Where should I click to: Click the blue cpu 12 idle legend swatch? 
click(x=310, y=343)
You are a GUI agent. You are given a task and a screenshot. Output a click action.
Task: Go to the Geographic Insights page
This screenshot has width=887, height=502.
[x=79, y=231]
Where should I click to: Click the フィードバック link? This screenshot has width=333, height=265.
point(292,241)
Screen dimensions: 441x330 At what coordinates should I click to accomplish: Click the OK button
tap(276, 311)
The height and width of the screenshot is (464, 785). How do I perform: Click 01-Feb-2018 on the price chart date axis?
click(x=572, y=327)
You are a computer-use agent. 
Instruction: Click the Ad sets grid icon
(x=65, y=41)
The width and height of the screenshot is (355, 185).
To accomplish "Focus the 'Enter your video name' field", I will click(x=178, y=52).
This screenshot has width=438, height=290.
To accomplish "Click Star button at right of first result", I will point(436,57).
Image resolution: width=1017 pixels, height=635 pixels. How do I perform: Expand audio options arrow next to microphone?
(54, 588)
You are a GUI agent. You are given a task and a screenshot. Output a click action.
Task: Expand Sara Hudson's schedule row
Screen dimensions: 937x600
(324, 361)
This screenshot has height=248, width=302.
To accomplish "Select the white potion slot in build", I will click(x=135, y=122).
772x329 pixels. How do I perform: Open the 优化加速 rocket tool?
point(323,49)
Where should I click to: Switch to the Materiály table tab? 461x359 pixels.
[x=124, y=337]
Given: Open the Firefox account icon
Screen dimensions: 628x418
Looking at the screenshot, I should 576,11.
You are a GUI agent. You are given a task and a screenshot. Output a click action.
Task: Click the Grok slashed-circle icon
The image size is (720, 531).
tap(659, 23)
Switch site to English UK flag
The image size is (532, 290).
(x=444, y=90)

================

*AIM OF THE EXERCISE*: Transcribe word for word the lines from the one holding "Where should I click to: Click the フィードバック" to the last line of the listing above, inclusive.

*TASK ANSWER*:
Where should I click to: Click the フィードバック link? This screenshot has width=333, height=265.
point(292,241)
Screen dimensions: 441x330 At what coordinates should I click to accomplish: Click the OK button
tap(276, 311)
The height and width of the screenshot is (464, 785). How do I perform: Click 01-Feb-2018 on the price chart date axis?
click(x=572, y=327)
You are a computer-use agent. 
Instruction: Click the Ad sets grid icon
(x=65, y=41)
The width and height of the screenshot is (355, 185).
To accomplish "Focus the 'Enter your video name' field", I will click(x=178, y=52).
This screenshot has width=438, height=290.
To accomplish "Click Star button at right of first result", I will point(436,57).
Image resolution: width=1017 pixels, height=635 pixels. How do I perform: Expand audio options arrow next to microphone?
(54, 588)
You are a GUI agent. You are given a task and a screenshot. Output a click action.
Task: Expand Sara Hudson's schedule row
Screen dimensions: 937x600
(324, 361)
This screenshot has height=248, width=302.
To accomplish "Select the white potion slot in build", I will click(x=135, y=122).
772x329 pixels. How do I perform: Open the 优化加速 rocket tool?
point(323,49)
Where should I click to: Switch to the Materiály table tab? 461x359 pixels.
[x=124, y=337]
Given: Open the Firefox account icon
Screen dimensions: 628x418
Looking at the screenshot, I should 576,11.
You are a GUI agent. You are given a task and a screenshot. Output a click action.
Task: Click the Grok slashed-circle icon
The image size is (720, 531).
tap(659, 23)
Switch site to English UK flag
The image size is (532, 290).
(x=444, y=90)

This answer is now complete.